Authors: Hee Taek Kim, Mi Hee Ryu,Ye Jean Jung, Sooyoung Lim, Hye Min Song, Jeyoung Park, Sung Yeon Hwang, Hoe-Suk Lee, Young Joo Yeon,
Bong Hyun Sung,Uwe T. Bornscheuer, Si Jae Park, Jeong Chan Joo, and Dongyeop X. Oh
Featured image from Pixabay free-use image collection.
Plastics are ubiquitous in packaging, consumer products, and industrial processes. Since they were designed to stand up to a wide range of conditions, plastics are often hard to break down once they are thrown away. Because of this, relatively little of the plastics we use are ultimately recycled because of the processes used for recycling are often not economical.
Recently, researchers from South Korea published a method to degrade Polyethylene terephthalate (PET) and reform it into potentially valuable anti-microbial coatings. Polyethylene terephthalate, shown in Figure 1, is a polymer connected by ester groups. These ester groups have traditionally been cleaved by chemical processes, but the process requires high temperature and pressure and tends to result in a mixture of different side products including Bis(2-Hydroxyethyl) terephthalate (BHET), 2-Hydroxyethyl terephthalic acid (MHET), and terephthalic acid (TPA) (Figure 1). TPA can be chemically modified to form valuable chemicals, but the complex mix of products necessitates complicated and expensive purification steps.
As an alternative to chemical decomposition, a variety of researchers have suggested using microbes with enzymes capable of breaking down the PET polymer. While this process requires much gentler conditions that chemical degradation it often still results in a mixture of byproducts. In this paper, the researchers propose the chemical degradation of PET to BHET using an environment that is suitable for the later addition of bacteria. The bacteria can then use its proteins to convert the BHET to TPA and later TPA into catechol (Figure 2), a chemical that can be used to help form coatings of organic and inorganic materials.
The researchers used a enzyme called Bacillus subtilis esterase (Bs2Est) to convert the BHET to TPA. They tested this enzyme in both a crude mixture of the byproducts of PET chemical decomposition, which included a mix of BHET, MHET, TPA, and short chains of repeating BHET units (oligomers), a partially purified mix of only BHET, MHET, and TPA, and a fully purified mix of BHET only. The researchers measured the evolution of BHET to TPA using infrared and carbon NMR spectroscopy (Figure 3). It was found that a slight amount of excess TPA was formed in the mixtures because the enzyme was able to degrade some of the non-BHET products in the mixture .

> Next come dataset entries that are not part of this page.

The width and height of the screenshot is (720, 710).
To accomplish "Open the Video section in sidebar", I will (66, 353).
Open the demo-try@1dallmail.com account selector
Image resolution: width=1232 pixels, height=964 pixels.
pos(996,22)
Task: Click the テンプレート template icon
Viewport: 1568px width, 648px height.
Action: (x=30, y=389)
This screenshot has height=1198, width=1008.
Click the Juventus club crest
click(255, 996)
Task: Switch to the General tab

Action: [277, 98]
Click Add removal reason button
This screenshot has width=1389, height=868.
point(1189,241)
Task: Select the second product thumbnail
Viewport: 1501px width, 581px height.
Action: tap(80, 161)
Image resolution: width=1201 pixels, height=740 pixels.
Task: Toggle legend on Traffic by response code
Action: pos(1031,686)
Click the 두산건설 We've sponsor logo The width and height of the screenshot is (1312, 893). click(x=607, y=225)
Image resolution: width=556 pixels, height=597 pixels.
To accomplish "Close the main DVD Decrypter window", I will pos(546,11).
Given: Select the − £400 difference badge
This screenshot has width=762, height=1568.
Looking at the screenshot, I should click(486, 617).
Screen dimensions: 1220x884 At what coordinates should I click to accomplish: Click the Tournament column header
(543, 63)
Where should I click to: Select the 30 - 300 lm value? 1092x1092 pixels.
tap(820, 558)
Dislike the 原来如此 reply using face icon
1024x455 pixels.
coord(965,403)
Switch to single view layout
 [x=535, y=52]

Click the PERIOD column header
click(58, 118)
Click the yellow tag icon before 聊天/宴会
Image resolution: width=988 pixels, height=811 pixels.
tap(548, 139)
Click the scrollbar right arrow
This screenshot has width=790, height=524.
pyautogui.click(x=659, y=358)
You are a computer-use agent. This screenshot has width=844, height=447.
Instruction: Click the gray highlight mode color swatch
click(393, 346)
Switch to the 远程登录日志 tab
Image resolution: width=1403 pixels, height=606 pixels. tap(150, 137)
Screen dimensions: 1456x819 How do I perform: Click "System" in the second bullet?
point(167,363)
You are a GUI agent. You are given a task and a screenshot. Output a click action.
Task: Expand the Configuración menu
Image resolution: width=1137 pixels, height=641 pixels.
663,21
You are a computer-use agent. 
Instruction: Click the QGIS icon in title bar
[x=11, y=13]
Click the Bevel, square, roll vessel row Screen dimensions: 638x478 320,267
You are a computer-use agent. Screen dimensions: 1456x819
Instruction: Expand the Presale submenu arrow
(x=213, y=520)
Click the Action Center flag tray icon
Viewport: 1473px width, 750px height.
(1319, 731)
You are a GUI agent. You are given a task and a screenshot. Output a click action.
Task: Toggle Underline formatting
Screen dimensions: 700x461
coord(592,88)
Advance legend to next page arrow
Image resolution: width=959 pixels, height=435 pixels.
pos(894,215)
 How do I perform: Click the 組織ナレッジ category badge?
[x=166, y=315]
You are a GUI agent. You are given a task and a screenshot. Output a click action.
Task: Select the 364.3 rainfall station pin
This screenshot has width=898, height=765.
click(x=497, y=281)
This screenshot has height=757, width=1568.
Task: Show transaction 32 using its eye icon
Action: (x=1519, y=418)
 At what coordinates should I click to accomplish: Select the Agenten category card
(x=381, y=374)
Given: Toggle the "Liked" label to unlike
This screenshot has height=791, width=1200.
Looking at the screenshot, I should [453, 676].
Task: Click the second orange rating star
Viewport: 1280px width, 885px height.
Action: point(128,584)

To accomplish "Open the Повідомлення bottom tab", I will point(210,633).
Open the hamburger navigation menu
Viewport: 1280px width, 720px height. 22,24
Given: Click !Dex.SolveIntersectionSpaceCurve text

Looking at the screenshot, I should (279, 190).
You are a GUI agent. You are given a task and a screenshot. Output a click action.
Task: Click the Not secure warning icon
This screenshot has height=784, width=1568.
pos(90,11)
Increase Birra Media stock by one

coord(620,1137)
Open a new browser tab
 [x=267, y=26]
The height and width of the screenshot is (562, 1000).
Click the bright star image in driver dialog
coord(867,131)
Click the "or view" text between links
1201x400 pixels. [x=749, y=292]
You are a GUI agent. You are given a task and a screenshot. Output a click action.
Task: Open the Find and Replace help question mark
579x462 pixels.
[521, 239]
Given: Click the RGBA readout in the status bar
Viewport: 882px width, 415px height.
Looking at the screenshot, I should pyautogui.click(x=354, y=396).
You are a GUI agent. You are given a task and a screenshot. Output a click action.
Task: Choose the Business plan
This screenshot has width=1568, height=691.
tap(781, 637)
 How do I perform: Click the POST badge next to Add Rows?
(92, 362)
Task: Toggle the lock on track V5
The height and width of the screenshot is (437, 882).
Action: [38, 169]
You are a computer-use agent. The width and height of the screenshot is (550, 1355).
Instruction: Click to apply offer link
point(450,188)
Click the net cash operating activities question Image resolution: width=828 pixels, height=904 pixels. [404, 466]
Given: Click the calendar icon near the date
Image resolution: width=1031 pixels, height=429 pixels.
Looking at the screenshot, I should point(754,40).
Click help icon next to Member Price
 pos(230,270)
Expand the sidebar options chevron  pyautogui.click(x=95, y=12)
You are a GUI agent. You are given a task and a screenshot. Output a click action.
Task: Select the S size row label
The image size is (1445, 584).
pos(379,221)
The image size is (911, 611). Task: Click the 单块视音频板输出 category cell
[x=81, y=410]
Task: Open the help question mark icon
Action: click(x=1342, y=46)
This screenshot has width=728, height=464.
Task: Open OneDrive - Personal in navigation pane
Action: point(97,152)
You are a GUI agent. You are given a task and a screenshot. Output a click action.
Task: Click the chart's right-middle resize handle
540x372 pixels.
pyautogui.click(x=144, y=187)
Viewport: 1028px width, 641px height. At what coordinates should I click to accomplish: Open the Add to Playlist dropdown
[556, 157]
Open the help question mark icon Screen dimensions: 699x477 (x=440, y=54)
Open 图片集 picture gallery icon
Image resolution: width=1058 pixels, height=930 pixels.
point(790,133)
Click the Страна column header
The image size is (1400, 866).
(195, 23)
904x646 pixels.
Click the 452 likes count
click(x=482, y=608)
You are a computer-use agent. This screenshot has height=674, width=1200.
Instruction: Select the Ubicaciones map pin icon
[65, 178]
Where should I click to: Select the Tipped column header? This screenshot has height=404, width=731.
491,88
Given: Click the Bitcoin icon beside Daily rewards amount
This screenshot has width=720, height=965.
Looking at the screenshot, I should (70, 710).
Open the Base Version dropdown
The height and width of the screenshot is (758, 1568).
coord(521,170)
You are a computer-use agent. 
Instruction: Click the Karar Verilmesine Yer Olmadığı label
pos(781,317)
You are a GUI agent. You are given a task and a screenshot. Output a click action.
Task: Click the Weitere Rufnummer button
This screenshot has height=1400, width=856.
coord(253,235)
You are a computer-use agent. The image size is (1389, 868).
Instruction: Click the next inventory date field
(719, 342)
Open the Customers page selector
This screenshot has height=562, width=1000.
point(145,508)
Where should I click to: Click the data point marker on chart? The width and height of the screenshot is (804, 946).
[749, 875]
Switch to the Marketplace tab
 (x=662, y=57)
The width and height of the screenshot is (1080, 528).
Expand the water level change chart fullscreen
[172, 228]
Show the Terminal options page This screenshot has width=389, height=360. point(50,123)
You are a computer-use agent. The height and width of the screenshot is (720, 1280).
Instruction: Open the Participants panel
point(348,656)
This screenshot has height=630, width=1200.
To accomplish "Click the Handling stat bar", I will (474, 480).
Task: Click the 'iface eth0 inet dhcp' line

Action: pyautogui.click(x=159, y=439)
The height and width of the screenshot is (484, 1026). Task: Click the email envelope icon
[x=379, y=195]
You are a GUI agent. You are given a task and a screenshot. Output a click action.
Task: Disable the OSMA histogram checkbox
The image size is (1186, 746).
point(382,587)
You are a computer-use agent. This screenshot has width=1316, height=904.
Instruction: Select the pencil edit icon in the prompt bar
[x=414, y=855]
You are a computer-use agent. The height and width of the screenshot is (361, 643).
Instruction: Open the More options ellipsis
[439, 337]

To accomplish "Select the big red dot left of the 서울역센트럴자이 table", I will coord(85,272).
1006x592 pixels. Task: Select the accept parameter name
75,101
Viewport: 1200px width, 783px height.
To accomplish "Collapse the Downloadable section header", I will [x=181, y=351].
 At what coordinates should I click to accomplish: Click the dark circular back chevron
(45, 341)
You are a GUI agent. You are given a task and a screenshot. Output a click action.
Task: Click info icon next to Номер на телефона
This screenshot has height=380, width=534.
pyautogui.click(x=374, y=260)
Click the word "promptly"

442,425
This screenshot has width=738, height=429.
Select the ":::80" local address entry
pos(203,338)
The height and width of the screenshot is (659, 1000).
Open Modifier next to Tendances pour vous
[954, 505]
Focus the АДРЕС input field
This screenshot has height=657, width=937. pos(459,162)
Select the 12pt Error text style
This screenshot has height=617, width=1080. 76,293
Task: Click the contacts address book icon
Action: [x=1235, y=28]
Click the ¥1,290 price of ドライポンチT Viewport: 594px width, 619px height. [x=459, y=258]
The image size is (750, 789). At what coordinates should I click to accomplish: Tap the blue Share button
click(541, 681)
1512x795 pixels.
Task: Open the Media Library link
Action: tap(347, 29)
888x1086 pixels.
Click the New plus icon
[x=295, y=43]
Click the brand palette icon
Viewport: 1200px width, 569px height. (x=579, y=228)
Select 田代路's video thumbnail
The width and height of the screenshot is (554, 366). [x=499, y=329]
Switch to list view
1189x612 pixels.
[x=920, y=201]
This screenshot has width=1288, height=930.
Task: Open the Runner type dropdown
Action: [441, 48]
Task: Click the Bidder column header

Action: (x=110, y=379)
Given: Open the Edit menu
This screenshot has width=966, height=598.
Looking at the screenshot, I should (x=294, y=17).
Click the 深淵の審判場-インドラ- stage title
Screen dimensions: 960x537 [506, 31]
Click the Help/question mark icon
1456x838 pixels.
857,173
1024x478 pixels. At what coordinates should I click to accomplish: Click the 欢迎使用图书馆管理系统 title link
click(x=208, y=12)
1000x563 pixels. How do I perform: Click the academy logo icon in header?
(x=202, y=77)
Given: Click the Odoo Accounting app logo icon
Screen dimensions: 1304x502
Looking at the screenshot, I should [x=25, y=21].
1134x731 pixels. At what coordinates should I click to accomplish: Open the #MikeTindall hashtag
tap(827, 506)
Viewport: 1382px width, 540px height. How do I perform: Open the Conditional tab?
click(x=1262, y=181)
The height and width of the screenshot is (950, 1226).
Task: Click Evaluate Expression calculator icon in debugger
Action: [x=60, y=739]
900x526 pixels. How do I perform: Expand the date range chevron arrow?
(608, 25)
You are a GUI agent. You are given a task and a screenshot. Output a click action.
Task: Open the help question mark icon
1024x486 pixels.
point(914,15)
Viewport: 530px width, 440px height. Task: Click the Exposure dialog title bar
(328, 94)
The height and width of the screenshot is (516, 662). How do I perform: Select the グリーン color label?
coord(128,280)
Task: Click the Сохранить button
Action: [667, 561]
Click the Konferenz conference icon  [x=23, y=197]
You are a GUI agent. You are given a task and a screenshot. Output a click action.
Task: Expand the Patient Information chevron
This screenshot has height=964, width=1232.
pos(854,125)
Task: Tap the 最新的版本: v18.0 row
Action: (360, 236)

To transform the TPA to catechol, the researchers added some of the TPA they had produced to a solution of E. coli bacteria that had been genetically modified to produce catechol. Catechol can form a thin film on a variety of surfaces, and in this study the researchers used it to form thin films on aluminum, PET plastic, and Teflon before removing the E. coli. Infrared spectroscopy and the contact angle between the coated surface and a drop of water were used to determine that each surface was successfully coated. Catechol can be used to create a linking layer between the base material and different antibacterial solutions, so solutions of chitosan, silver nitrate, or polylysine, all compounds known to have antibacterial properties, were then coated on the chitosan. With the exception of the polylysine film, these films were shown to have antimicrobial properties when placed in a fresh E. coli solution.
This paper demonstrated a pathway for turning abundant plastic waste from PET fiber into a useful and potentially valuable product for use in coatings. While the goal of this research was not to create a commercializable product, the authors urge further work into using the enzymes and bacteria demonstrated in this method to find further ways of providing value to recycled plastics. As plastic pollution becomes a growing environmental issue, biological degradation pathways could provide solutions.